[openssl-users] Question on necessity of SSL_CTX_set_client_CA_list
Michael.Wojcik at microfocus.com
Mon Dec 3 18:57:58 UTC 2018
> From: openssl-users [mailto:openssl-users-bounces at openssl.org] On Behalf
> Of Charles Mills
> Sent: Monday, December 03, 2018 10:55
> Got it. Thanks. I would think the basic client case is "one certificate, one CA"
I'm going to disagree somewhat with this assumption, but not necessarily with your decision.
That assumption is probably safe for some use cases, but not all. For example, Windows-based clients that use Microsoft's TLS implementation (SChannel, via CAPI or CNG or any of the various wrapper APIs, including the .NET Framework) have access to all the "personal" certificates in the Windows per-machine and per-user certificate stores. In a Windows domain environment, certificates may be added to those stores by central administration, as well as being created or added locally. So such clients could have quite a few client certificates available to them.
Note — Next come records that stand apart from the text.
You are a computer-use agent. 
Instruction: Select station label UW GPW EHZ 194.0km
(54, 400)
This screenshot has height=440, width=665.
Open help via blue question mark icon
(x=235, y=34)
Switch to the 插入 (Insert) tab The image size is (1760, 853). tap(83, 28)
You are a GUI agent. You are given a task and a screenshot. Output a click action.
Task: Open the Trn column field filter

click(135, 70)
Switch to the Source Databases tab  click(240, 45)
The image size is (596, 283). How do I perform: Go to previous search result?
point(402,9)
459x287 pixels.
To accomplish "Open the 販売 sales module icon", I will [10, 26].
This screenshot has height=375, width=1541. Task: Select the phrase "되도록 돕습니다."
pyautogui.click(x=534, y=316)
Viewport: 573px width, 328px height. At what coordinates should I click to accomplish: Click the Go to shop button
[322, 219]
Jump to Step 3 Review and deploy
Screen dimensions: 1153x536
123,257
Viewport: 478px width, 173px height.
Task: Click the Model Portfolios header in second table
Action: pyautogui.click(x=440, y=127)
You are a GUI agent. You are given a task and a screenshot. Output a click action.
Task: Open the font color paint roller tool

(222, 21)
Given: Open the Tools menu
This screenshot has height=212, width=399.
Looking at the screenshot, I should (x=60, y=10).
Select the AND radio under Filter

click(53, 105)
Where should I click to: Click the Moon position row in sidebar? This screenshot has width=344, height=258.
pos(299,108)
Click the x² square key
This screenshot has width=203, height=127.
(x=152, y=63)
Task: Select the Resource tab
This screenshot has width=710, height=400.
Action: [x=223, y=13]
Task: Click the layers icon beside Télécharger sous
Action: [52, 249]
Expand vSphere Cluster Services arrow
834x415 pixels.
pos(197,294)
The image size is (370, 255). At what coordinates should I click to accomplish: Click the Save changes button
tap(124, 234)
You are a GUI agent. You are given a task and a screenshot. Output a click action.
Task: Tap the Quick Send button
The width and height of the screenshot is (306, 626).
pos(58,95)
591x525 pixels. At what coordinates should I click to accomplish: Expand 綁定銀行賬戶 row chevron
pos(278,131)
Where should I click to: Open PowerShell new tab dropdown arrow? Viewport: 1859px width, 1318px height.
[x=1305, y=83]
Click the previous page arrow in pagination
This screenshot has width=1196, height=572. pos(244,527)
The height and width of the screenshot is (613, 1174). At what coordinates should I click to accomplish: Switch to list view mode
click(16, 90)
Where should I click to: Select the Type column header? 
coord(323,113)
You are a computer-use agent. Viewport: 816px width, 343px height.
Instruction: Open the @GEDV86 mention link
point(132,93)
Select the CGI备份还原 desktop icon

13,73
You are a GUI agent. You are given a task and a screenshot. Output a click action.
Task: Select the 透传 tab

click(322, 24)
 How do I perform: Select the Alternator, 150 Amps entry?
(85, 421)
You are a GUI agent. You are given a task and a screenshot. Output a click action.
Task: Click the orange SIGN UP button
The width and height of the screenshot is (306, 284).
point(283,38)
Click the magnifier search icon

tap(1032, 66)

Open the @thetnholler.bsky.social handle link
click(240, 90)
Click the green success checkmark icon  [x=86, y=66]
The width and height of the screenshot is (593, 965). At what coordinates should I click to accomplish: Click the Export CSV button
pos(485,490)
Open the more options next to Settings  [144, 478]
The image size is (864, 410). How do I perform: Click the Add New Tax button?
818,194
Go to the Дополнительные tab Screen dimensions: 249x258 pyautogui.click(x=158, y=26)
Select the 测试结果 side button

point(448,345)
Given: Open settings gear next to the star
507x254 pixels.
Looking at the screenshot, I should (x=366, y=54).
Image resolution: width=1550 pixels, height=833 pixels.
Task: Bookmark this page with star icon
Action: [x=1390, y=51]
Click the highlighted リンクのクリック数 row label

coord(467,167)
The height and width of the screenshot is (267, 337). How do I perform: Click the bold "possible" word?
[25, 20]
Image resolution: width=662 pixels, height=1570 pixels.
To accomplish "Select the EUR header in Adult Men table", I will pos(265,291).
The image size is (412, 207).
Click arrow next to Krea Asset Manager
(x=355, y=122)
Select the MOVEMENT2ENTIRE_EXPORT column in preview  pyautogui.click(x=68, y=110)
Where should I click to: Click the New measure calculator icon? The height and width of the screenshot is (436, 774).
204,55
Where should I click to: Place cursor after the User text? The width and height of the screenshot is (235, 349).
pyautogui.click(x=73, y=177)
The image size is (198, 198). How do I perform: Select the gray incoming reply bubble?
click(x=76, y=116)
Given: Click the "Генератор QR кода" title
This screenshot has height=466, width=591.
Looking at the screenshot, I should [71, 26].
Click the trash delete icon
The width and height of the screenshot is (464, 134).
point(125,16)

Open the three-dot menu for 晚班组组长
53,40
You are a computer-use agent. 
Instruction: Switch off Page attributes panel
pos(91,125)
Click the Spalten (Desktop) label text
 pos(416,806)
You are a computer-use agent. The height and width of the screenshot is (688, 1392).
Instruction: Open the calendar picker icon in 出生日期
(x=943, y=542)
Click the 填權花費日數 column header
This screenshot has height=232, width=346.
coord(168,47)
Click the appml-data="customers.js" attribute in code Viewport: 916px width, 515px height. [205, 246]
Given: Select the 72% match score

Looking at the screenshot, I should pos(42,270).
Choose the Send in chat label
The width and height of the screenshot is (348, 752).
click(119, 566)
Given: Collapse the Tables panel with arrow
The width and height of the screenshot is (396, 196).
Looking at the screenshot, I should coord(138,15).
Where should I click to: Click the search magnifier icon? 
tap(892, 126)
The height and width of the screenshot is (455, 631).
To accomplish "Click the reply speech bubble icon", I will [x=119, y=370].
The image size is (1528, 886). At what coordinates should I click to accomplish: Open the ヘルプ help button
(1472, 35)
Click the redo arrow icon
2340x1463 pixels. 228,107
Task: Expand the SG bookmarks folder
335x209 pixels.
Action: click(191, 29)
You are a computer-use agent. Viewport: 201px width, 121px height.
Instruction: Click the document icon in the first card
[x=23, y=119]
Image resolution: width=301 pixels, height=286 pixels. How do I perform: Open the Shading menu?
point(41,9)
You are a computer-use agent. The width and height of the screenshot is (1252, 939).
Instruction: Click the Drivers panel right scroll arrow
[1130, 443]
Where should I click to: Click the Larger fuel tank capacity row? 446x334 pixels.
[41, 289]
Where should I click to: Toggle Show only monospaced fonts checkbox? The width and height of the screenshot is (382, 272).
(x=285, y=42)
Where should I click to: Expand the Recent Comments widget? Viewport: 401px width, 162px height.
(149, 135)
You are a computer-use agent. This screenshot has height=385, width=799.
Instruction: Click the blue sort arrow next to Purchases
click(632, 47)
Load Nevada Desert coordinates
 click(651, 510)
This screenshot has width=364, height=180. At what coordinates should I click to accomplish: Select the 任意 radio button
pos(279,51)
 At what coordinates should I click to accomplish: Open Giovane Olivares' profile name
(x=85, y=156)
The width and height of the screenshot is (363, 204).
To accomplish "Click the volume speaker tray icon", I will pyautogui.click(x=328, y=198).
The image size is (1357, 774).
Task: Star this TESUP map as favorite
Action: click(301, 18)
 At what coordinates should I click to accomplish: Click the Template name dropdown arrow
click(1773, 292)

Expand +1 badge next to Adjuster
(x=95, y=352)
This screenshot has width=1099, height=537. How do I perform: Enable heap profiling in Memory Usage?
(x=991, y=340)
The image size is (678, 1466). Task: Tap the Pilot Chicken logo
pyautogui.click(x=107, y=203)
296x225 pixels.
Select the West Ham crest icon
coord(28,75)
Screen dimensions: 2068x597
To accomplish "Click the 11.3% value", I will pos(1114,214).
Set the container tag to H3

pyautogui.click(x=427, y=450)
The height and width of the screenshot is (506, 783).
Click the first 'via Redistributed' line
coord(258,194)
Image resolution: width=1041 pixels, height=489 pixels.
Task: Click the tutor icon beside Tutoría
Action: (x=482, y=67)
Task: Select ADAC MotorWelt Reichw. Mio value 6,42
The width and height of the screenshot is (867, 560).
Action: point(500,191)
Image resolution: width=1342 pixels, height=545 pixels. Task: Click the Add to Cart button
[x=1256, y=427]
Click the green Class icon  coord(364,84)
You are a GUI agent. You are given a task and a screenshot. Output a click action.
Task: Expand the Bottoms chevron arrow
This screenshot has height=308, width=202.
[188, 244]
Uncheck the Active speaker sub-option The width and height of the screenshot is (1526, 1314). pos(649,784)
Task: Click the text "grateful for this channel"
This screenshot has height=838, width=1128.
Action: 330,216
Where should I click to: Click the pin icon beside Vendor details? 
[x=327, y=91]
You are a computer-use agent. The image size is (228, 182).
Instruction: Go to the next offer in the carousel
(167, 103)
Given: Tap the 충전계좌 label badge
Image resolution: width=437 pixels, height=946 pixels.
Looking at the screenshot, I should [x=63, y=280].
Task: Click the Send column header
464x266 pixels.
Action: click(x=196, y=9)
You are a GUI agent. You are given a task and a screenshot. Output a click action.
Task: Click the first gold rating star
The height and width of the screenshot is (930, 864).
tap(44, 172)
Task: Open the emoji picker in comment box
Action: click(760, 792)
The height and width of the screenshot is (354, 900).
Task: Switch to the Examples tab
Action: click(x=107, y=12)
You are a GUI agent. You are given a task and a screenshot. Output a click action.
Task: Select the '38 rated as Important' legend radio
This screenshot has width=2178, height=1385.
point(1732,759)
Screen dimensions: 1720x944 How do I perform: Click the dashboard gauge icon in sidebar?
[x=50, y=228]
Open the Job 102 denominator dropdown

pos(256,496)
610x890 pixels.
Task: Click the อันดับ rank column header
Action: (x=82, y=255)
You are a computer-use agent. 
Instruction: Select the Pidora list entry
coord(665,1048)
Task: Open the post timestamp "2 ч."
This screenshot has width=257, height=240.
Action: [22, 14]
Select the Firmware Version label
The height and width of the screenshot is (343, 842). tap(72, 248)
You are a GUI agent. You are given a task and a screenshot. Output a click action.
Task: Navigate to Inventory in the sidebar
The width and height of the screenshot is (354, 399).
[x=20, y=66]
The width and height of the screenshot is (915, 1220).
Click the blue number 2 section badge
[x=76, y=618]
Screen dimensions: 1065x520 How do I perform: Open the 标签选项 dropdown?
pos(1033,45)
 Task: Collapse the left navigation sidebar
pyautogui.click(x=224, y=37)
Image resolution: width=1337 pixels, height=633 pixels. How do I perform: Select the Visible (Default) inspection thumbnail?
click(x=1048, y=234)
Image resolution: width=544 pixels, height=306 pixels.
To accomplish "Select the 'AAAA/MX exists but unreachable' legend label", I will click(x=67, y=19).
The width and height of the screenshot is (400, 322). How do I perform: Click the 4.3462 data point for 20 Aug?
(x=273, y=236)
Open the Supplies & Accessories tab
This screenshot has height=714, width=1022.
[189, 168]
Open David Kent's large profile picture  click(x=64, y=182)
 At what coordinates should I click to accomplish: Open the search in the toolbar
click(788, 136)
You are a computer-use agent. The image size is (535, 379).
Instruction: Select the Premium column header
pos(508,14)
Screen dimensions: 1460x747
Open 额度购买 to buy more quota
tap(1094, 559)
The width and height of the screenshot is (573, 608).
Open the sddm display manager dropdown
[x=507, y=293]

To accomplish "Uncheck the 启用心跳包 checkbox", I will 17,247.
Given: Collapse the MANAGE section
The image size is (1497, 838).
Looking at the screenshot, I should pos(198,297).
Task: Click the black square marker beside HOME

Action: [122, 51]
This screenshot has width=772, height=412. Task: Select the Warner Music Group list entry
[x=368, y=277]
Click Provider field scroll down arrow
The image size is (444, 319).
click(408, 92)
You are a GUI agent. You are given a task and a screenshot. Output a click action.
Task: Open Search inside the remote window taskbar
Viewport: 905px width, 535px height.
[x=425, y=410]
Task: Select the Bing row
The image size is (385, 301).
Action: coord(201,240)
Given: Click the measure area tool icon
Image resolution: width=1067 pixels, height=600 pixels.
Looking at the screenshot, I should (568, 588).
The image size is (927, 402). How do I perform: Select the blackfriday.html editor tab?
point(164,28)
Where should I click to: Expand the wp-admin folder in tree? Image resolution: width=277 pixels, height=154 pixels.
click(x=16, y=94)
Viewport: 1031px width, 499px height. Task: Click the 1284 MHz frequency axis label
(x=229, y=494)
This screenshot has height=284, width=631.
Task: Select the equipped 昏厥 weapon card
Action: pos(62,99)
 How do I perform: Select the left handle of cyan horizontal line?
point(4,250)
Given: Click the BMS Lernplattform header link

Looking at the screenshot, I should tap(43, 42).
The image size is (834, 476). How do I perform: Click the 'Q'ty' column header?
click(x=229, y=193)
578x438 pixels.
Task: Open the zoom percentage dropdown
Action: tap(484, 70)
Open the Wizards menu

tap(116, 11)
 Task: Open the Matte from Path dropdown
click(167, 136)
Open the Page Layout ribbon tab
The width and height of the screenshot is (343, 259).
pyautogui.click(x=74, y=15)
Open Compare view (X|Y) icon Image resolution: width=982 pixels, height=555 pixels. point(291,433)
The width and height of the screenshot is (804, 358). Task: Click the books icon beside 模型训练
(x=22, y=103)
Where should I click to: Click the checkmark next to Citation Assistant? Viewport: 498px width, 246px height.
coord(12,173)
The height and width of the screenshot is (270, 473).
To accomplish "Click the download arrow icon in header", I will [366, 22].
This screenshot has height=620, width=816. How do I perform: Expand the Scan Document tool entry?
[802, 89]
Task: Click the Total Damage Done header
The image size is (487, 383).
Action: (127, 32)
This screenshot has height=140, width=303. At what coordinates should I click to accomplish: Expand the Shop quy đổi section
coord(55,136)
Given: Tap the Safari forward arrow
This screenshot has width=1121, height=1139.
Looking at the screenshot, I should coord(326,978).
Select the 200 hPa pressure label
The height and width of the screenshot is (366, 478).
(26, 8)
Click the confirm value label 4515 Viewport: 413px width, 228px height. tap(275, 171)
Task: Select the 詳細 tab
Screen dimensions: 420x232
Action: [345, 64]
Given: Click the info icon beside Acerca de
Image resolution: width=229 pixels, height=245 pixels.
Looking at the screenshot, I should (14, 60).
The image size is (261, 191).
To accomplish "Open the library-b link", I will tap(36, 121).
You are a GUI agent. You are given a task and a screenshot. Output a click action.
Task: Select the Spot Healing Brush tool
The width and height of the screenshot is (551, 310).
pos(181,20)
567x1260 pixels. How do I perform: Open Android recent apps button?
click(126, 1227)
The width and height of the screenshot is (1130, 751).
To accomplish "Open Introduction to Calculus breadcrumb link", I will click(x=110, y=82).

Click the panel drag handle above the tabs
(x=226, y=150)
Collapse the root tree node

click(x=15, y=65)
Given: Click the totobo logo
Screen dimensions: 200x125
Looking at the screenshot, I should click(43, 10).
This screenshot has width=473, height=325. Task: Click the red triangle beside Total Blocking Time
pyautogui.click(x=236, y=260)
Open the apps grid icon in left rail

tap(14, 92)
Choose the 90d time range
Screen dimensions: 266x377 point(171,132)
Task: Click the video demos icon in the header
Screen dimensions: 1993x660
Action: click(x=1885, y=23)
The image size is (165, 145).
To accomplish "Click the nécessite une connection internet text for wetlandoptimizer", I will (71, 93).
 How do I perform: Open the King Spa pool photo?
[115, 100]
Some other TLS implementations can optionally use the Windows certificate stores. I believe Netscape's NSS can be configured to do so, for example. A suitable JSSE provider is included with the standard Windows JRE and JDK distributions. And OpenSSL itself has a CAPI engine that can (probably) be used to pull client certificates from the Windows stores.
(I say "probably" because when we went to use the OpenSSL CAPI engine some years ago, we ran into some issues caused by Microsoft's awkward provider mechanism and how it interacts with private-key storage, and I ended up enhancing the OpenSSL CAPI module in various ways. So I don't recall what exactly works with it out of the box.)
There are other environments which similarly provide centralized storage of certificates (and corresponding private keys) to all clients. zOS does, for example, at least if you're using the RACF security provider.
Perhaps more importantly, as Viktor noted, some clients won't send a certificate at all unless they have one signed by a CA on the server's list, or at least only if the server sends a non-empty list.
The list is also useful for clients that want to help the user select from among a set of certificates.
> so I think I will roll with what we have (especially since the product has been
> out there for years with no reported problems in this area -- although I think
> client certificate usage is rare) but keep the issue in mind if a problem comes
Despite what I wrote above, the important thing, of course, is what your users need. If they haven't needed a server that sends a CA list, there's a good chance they won't need one any time soon. Often there are better things to address first. TLS configuration is important, but certainly for the software projects I work on there are any number of important areas for further work. You can't do everything at once.